After watching the broken record that is President Underwood, we take a turn for the better: enter Middle East conflicts and the big bad Russians. The witty and cold President Petrov, does an amazing job at playing a hardball politician, being so bold as to kiss Claire in the midst of a party and outright tells her that her husband ,the President, pimps her out. Petrov is Putin personified, and it makes for great content. Top with the usual scheming and plotting, we watch as the Underwoods attempt to delicately manipulate their foreign relations and gain public favors whilst maintaining a hold on the oval office.
Trapped somewhere between First Lady and U.S. Ambassador, we also see an unraveling of Claire. Aside from the many faces of Doug Stamper, Claire is a great character who in her confusion works to find out who she is and begins to let her moral compass guide her actions. In one of the most tense scenes this season, while publicly announcing the death of a detained U.S. citizen arrested for gay rights protest in Russia, she shames President Petrov for his country’s gay rights laws, which left both presidents looking flabbergasted.

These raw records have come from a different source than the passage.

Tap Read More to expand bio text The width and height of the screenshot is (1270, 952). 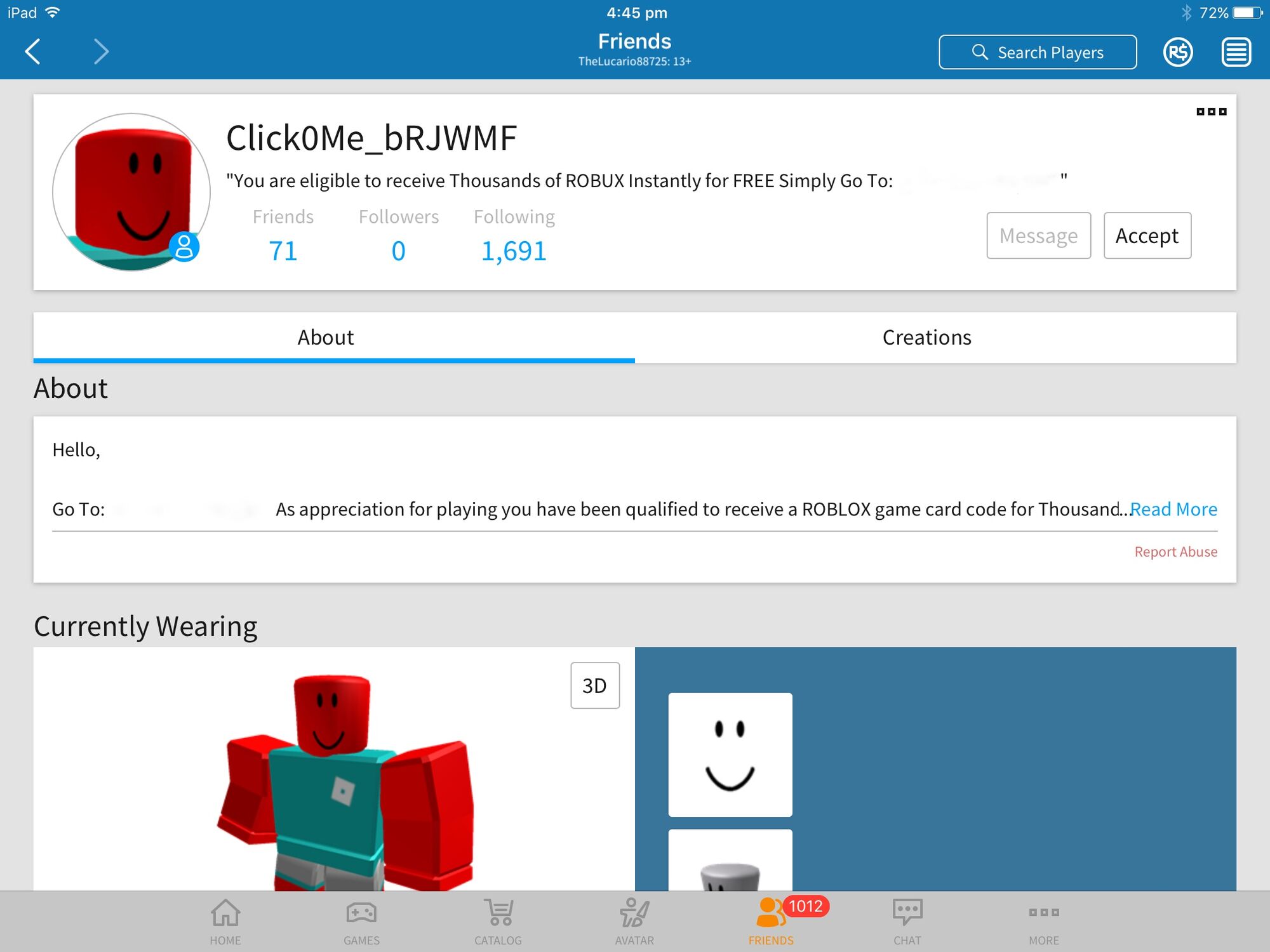point(1173,509)
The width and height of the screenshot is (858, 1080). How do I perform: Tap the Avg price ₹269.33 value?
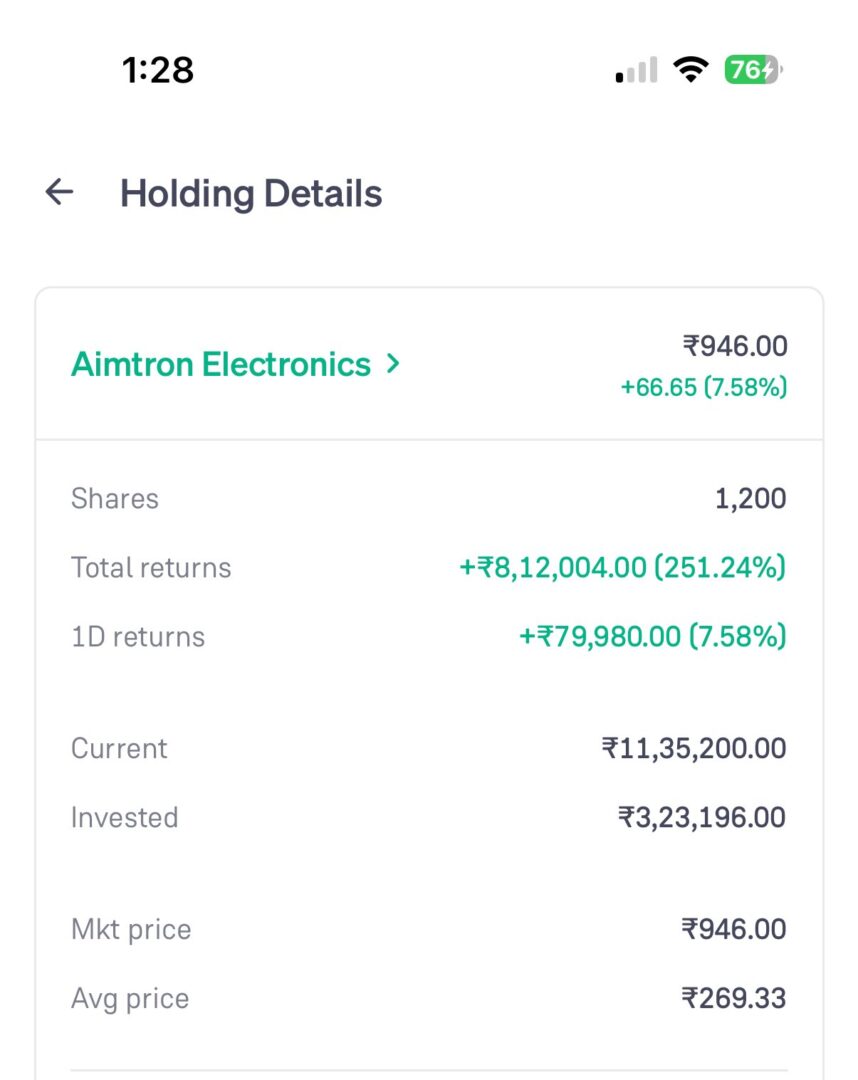click(734, 999)
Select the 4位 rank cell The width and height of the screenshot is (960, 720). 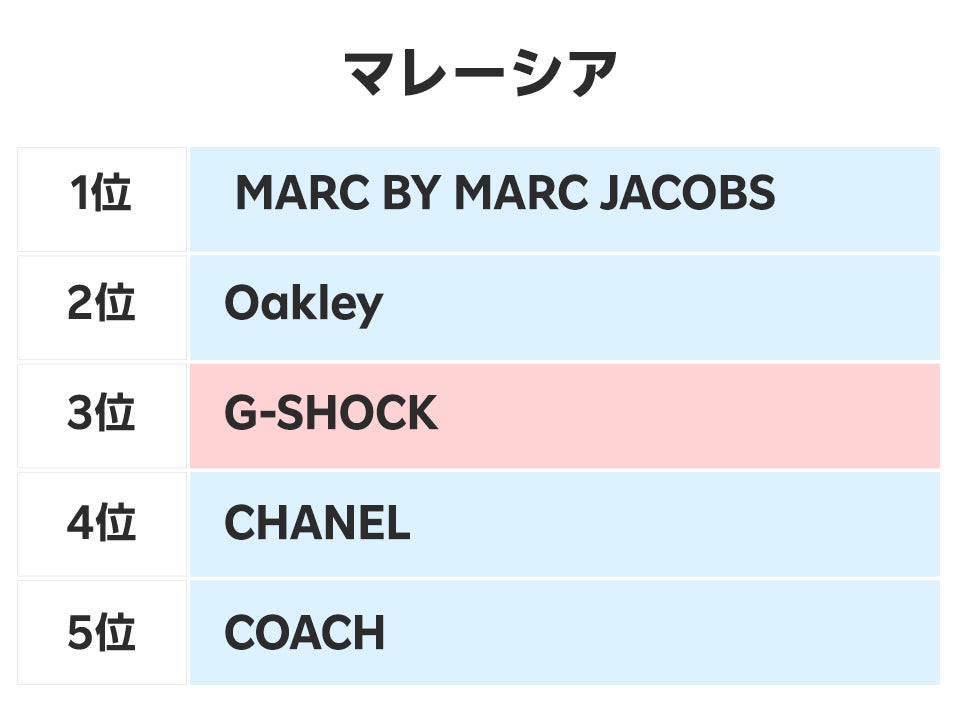pos(101,523)
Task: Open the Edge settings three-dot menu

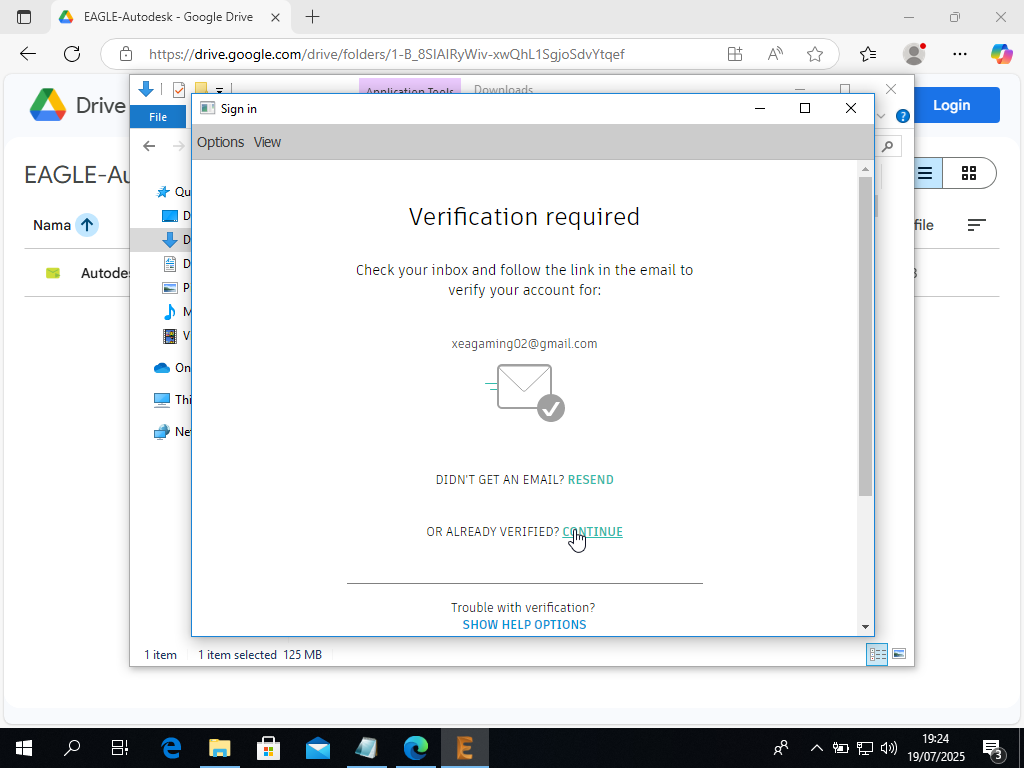Action: [x=960, y=55]
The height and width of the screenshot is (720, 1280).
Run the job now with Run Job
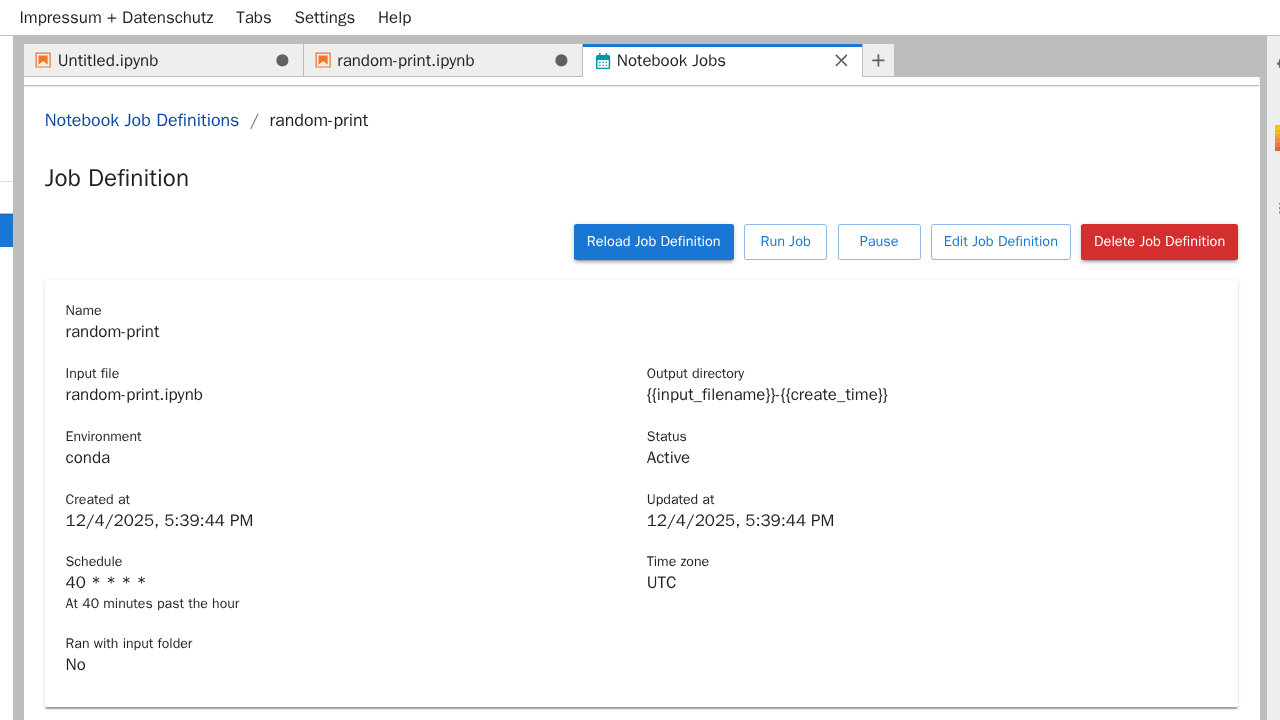(x=785, y=241)
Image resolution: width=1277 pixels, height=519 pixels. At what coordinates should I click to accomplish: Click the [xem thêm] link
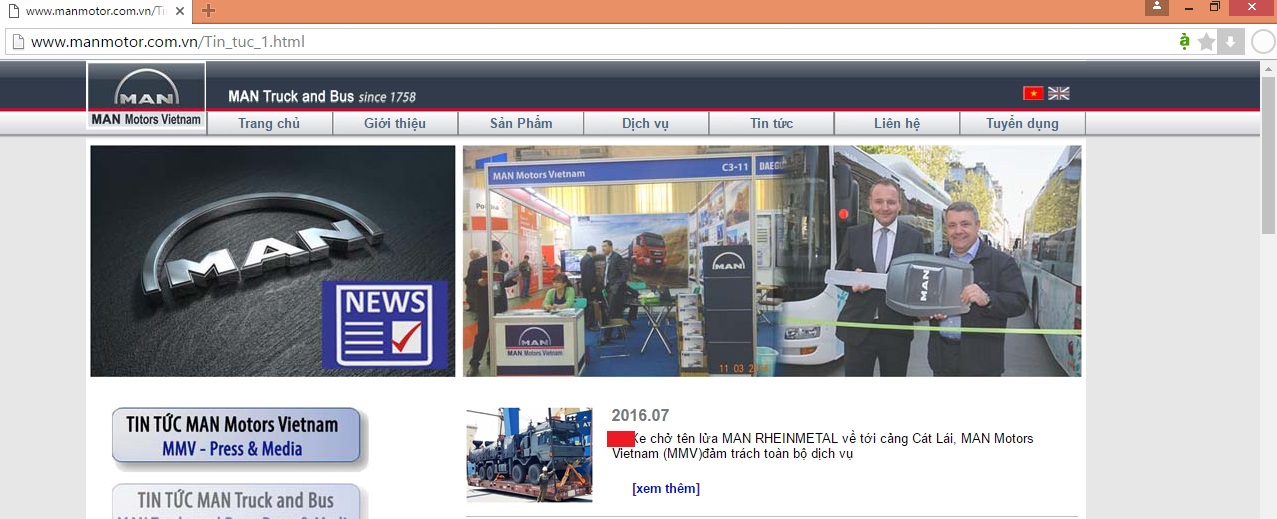point(665,488)
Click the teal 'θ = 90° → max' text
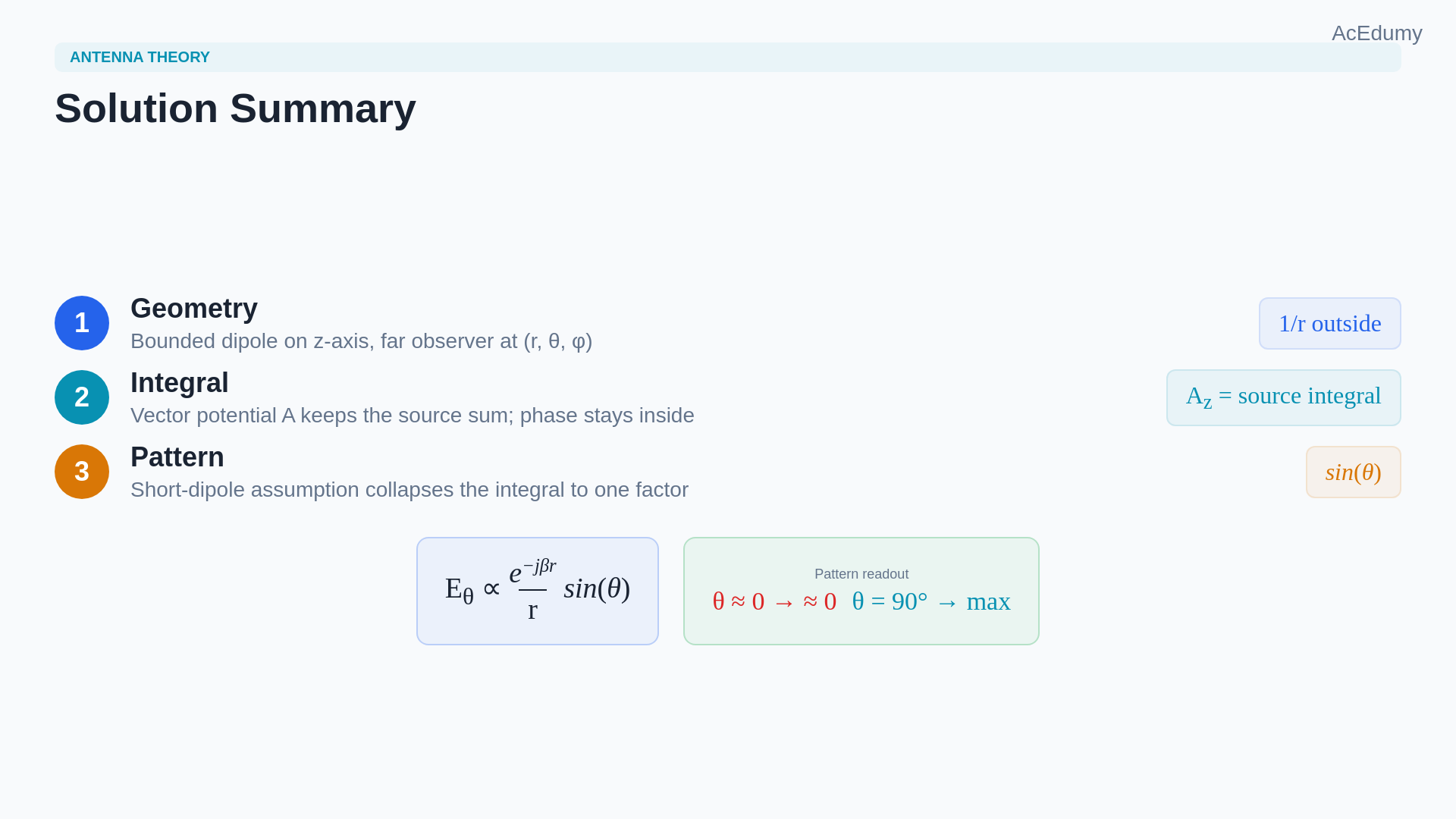 coord(931,601)
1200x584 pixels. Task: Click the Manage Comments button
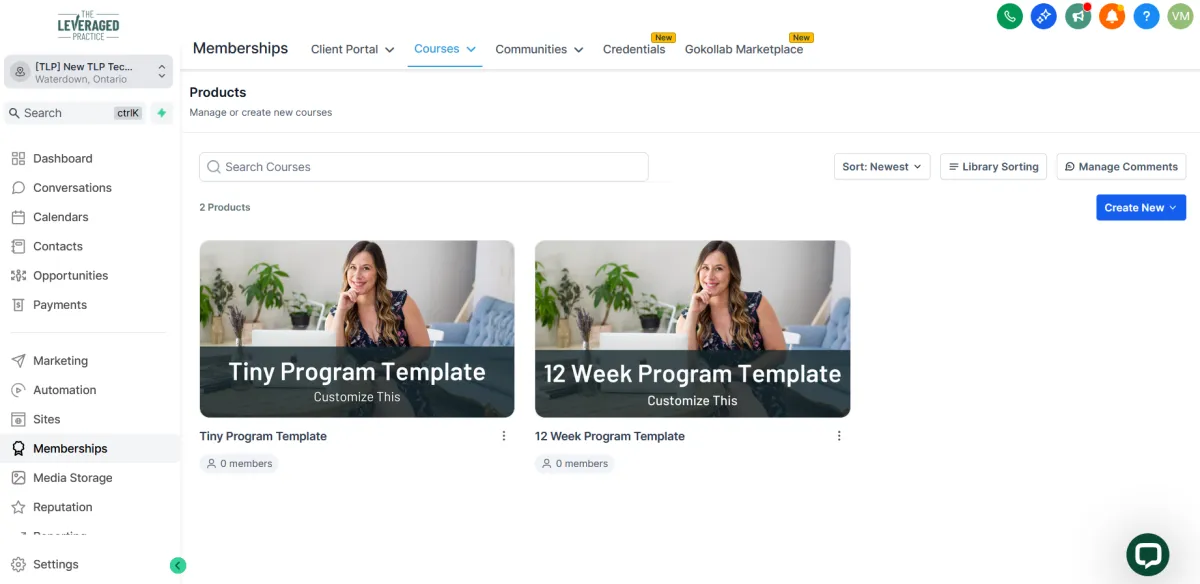(1121, 167)
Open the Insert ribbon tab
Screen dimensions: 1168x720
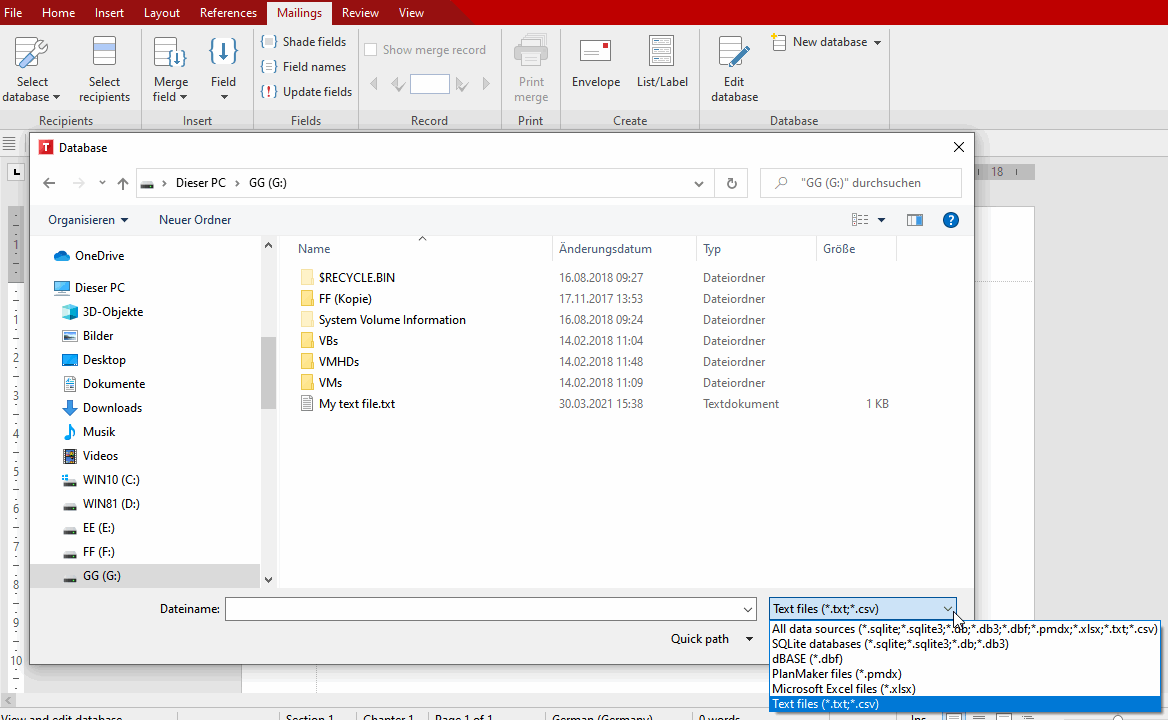pos(110,13)
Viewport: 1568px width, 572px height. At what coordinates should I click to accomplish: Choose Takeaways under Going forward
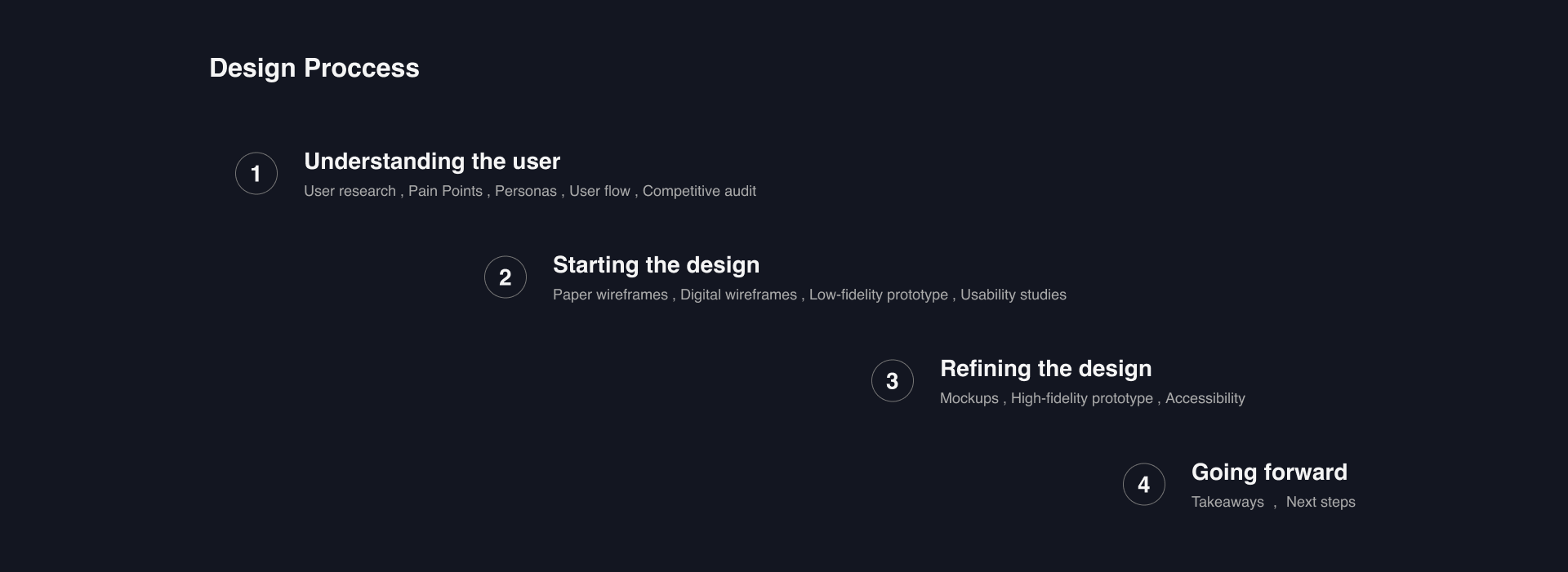[x=1227, y=502]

It’s great to see this departure after following in Frank’s shadow as his “equal”. I enjoyed how she emerges from each scenario with a self critical look at her decisions and consequences that follow. Towards the end of the series that critical eye works to look at her and Frank as the power couple they once were, to who they are now. Once working towards a common goal, she now understand that as a woman, she doesn’t get the respect she deserves and will always stand in Frank’s shadow if she doesn’t make independent moves and strive for equality on her own (::Patrica Arquette stands and applauds from her mansion somewhere::). From blonde to brunette to blonde, we watch the struggle of a powerful woman attempt to humble herself, struggle with every choice she makes, and come to the realization that in order to achieve her goal she must stand out.
Overall, not as compelling as previous seasons, there is more consistency with plot and character development. Despite leaking a few details, I will leave the ending to the fans, but if you’re watching you’ll see it coming, as the cards come crumbling down.